Cadman's cottage on the western side of Circular Quay is the oldest surviving residential cottage in Sydney. Its design has sometimes been attributed to the convict architect Francis Greenway. This modest double-storey sandstone building was built as the coxswain's barracks in 1815–16. Originally intended as barracks-style accommodation, it later housed four successive government coxswains and their families, as well as offices, until the mid-1840s.

Maritime trades were dominant on the western side of Sydney Cove from the first days of European settlement. This was where the government shipyard and commissariat stores were located, near the present-day Museum of Contemporary Art.

Sydney relied on the harbour and its river tributaries for transport in the early years of the colony. The government coxswain oversaw the government boats, which distributed and collected produce and supplies.

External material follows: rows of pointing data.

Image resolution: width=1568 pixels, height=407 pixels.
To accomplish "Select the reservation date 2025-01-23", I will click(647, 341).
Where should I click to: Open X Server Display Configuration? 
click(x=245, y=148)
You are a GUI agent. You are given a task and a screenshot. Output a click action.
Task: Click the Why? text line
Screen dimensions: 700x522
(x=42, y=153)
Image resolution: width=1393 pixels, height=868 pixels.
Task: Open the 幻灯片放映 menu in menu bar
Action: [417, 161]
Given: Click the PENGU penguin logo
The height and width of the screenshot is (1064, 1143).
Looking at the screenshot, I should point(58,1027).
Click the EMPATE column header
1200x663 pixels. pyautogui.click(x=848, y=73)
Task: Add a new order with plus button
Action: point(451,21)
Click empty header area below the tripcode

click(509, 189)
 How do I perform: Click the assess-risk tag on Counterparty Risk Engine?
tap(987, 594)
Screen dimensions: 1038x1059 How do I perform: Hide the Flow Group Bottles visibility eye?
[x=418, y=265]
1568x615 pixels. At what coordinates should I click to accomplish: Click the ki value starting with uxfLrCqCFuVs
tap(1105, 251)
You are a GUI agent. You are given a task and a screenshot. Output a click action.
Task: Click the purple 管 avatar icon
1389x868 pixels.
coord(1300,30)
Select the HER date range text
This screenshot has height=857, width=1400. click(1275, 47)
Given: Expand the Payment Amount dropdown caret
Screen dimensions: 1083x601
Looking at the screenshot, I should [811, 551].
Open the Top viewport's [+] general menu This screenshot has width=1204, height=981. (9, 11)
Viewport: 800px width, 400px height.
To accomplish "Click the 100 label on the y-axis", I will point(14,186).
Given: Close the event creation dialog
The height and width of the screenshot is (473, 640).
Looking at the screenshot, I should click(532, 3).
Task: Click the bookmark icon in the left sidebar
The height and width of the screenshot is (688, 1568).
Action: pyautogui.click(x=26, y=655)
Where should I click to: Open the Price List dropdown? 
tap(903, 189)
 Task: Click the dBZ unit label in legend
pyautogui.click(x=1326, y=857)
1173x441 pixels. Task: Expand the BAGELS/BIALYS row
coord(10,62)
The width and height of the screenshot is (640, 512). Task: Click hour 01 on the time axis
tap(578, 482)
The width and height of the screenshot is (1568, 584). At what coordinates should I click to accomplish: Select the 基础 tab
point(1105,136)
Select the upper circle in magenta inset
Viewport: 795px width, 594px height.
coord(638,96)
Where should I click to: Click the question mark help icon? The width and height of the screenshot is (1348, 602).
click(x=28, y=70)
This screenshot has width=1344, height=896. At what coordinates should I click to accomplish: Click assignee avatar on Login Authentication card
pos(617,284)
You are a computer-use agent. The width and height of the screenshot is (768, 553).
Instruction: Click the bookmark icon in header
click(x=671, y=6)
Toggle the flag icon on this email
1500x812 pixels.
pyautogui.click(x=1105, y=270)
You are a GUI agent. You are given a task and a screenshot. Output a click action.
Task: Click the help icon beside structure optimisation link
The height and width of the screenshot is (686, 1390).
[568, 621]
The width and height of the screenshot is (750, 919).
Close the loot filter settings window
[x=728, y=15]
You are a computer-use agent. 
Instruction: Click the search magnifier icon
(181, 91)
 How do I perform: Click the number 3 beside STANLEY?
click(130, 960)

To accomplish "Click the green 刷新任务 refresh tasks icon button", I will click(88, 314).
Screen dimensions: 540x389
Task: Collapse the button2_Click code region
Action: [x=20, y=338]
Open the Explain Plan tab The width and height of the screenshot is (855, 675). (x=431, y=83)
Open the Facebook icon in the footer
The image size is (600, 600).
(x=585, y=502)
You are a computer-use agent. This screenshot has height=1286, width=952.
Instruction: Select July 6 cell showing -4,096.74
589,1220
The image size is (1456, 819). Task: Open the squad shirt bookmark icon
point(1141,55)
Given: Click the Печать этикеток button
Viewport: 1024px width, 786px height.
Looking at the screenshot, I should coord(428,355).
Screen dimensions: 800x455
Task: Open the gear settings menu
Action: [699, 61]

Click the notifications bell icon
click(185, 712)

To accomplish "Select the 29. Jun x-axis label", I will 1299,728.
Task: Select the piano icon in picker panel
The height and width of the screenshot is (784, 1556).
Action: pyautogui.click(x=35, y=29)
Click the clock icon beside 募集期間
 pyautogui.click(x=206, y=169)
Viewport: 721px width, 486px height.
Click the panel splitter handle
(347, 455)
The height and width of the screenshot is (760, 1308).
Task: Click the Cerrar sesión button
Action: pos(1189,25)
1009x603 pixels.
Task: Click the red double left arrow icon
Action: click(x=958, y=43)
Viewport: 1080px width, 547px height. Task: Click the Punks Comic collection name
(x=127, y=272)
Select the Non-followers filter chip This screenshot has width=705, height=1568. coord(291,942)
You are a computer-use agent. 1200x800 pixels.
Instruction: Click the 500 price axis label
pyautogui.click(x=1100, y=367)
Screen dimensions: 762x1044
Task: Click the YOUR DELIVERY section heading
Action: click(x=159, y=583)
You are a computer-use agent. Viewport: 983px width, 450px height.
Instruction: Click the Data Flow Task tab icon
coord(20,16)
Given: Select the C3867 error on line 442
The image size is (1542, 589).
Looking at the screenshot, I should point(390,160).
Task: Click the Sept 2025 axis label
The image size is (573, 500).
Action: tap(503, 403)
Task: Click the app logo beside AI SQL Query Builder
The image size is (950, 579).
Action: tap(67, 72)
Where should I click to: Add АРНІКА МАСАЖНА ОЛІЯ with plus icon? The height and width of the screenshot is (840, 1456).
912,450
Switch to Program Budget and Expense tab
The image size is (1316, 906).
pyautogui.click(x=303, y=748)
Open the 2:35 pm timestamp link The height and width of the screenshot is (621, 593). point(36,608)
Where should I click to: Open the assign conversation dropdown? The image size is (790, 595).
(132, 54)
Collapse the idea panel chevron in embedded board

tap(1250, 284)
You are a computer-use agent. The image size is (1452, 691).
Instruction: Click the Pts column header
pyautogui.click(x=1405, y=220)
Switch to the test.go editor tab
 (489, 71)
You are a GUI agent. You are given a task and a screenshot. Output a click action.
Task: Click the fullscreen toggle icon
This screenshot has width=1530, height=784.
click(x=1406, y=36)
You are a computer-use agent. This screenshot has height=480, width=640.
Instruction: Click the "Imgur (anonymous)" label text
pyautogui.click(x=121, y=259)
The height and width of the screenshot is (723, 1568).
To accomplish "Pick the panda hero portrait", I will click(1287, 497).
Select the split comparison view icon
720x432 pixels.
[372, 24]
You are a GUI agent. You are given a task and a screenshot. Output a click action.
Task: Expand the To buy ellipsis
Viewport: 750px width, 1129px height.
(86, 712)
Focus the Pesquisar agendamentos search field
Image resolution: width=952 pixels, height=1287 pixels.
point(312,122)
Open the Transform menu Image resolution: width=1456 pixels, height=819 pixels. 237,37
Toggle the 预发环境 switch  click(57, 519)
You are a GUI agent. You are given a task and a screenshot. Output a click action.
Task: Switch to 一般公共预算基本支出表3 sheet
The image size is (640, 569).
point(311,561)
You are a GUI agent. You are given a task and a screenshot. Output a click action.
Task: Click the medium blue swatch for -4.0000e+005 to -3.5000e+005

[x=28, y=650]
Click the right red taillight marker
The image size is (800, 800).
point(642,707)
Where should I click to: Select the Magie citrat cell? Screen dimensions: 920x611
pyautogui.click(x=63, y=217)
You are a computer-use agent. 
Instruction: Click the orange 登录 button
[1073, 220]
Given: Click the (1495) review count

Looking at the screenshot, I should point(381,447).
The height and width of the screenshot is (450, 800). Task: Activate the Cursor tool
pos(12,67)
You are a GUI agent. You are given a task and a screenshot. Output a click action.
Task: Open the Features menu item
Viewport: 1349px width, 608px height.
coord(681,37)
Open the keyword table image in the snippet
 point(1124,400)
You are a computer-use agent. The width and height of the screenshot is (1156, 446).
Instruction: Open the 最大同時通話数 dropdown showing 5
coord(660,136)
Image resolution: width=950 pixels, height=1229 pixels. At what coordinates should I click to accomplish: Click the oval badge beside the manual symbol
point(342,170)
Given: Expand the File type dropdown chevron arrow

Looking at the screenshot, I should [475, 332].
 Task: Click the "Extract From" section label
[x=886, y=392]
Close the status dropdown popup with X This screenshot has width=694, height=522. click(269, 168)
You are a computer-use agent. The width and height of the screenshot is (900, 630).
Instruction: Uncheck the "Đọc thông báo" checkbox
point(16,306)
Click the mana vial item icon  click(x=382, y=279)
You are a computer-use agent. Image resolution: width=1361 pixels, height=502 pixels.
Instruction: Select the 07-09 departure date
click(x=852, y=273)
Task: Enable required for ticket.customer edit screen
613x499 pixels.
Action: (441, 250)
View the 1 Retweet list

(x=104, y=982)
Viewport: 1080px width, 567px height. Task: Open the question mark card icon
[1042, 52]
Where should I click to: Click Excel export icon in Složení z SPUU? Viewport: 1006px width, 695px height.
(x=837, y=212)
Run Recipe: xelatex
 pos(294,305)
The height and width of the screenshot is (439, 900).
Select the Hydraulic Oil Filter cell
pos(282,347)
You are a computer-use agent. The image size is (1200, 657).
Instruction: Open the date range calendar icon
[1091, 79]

Cadman's cottage was named after John Cadman, who held the position of government coxswain from 1827 until his retirement in 1845. Cadman arrived in the colony as a convict aboard the Bar well in 1798, convicted of stealing a horse. He became a well respected member of the community, working on the government boats from at least 1806, and received a free pardon in 1821.

Of the four government coxswains appointed from about 1810, Cadman was the longest serving. He lived at the cottage while government coxswain, probably with his wife, fellow convict Elizabeth Mortimer, and her two daughters. Before he held this position Cadman had been the assistant government coxswain from about 1814, then served as the master of the government cutter Mars from about 1824 to 1826.

The job of government coxswain was abolished after Cadman retired in 1845. The convict transportation system had officially ceased in New South Wales in 1840, and was phased out over the next decade, which meant there was no longer a need to supply convicts with provisions from the stores. The consolidation of a radial network of roads from Sydney meant that the harbour and its tributaries were no longer the primary means of local transport, although the harbour continued to be used for commercial trade.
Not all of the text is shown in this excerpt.